Despite some optimistic noises around it, it seems as if plans to play in front of a smaller crowd will be abandoned.
Some optimistic voices—based more on their own desires to see a return to some semblance of normalcy and not based on the current state of the pandemic—were hopeful that Wembley could be up to one-quarter full for the traditional season opener. Given Wembley’s impressive size, it would mean up to 22,500 spectators would have been able to watch.
However, it seems as if common sense has prevailed.
“But even if [the government] permit pilot events, the FA believe there will be insufficient time to organise an event of that scale,” the report states.
“In addition to the complexity of sorting out ticketing and security, the cost of allowing just a few thousand fans to attend the game at Wembley is understood to be prohibitive.”
OK, I take that back. Money has prevailed. Logistics gets the silver, and common sense/public safety split the bronze. Either way, it’s a win for public safety.

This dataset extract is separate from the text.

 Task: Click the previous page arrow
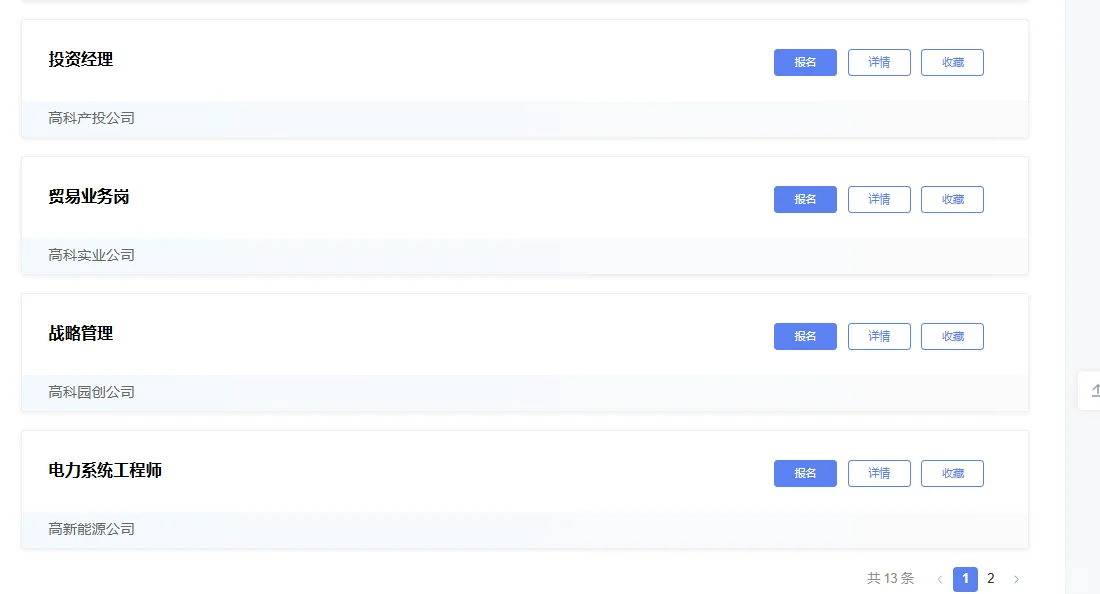click(939, 579)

From what we’ve learned about COVID-19, simply being in the outdoor stadium—especially if wearing a mask and sitting 2+ meters apart—does not pose the biggest risk. However, travel to and from the stadium, especially on public transportation, does. And this is without considering the countless other opportunities to spread the virus before, during, and after the match.
Although some leagues have experimented with letting a small number of fans into stadiums, the best way forward is probably to continue playing matches behind closed doors, and encouraging fans to cheer on their teams from home. At least until there’s a vaccine.